The Duke of Burgundy declared the murder of his cousin to be a justifiable act of tyrannicide.  It was proclaimed by the theologian Jean Petit, a French theologian and professor in the University of Paris.  Even academic minds were bribed by Jean!  In contrast to the Burgundian and English propaganda against Louis d’Orléans, the people of France did not approve of Jean’s crime, but they feared the murderer.  So, who was a tyrant?  Louis d’Orléans, who raised taxes, wanted more lands and ruled France, and to whom women flocked due to his charm and handsomeness?  Or Jean the Fearless who killed his cousin, the ruling monarch’s brother, with such indescribable atrocity, and whose promises to the people remained unfulfilled?  The answer is obvious.

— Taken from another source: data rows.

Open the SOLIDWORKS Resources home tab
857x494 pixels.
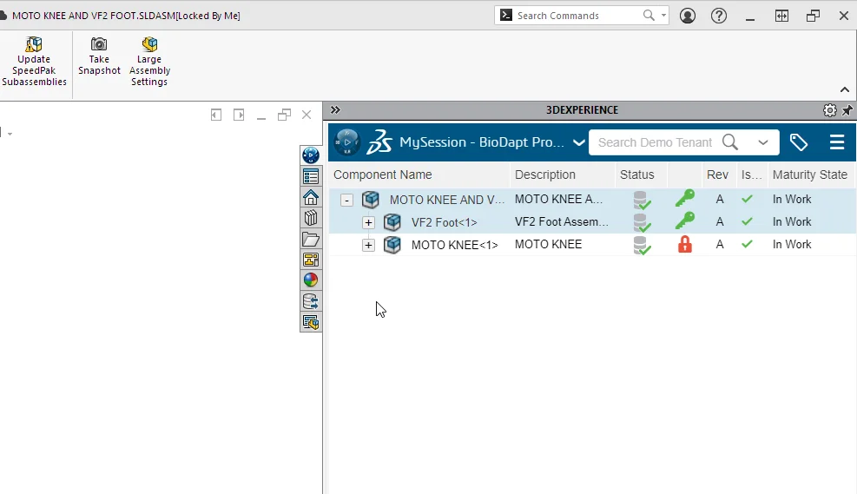coord(310,197)
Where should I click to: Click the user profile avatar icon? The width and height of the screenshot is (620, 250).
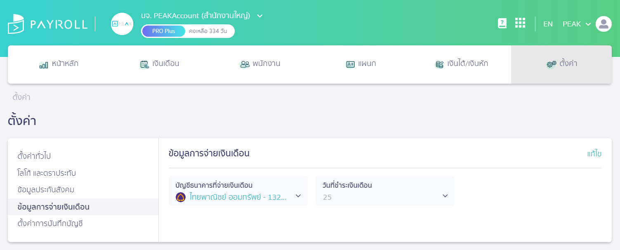pos(603,24)
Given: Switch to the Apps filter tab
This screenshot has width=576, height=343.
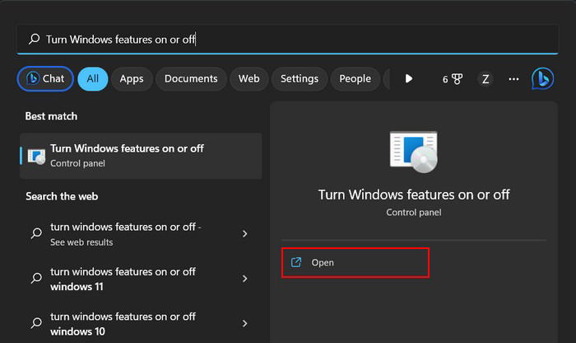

Jean had Louis assassinated in 1407 to clear the way for his own rise to power.  The murder of Louis d’Orléans sparked a bloody civil feud between the Duchy of Burgundy and the Armagnac faction.  It would divide France for years until the Treaty of Arras of 1435 between King Charles VII of France and Philip the Good, Duke of Burgundy, would be signed.  In the next decade, the unscrupulous and cruel Jean would resort to violence many times, once slaughtering thousands of the Armagnacs in Paris.  However, 12 years later, Charles VI’s son and his companions would kill Jean on the bridge at Montereau in September 1419 (read my article about Jean’s assassination: the link is here).  Charles VII would always deny that he ordered to dispose of his cousin, but there is little doubt that it was his doing.  The Burgundian-Armagnac war was the circle of life and death in the game of thrones; I consider the murder of Jean the Fearless justified.

All images are in the public domain.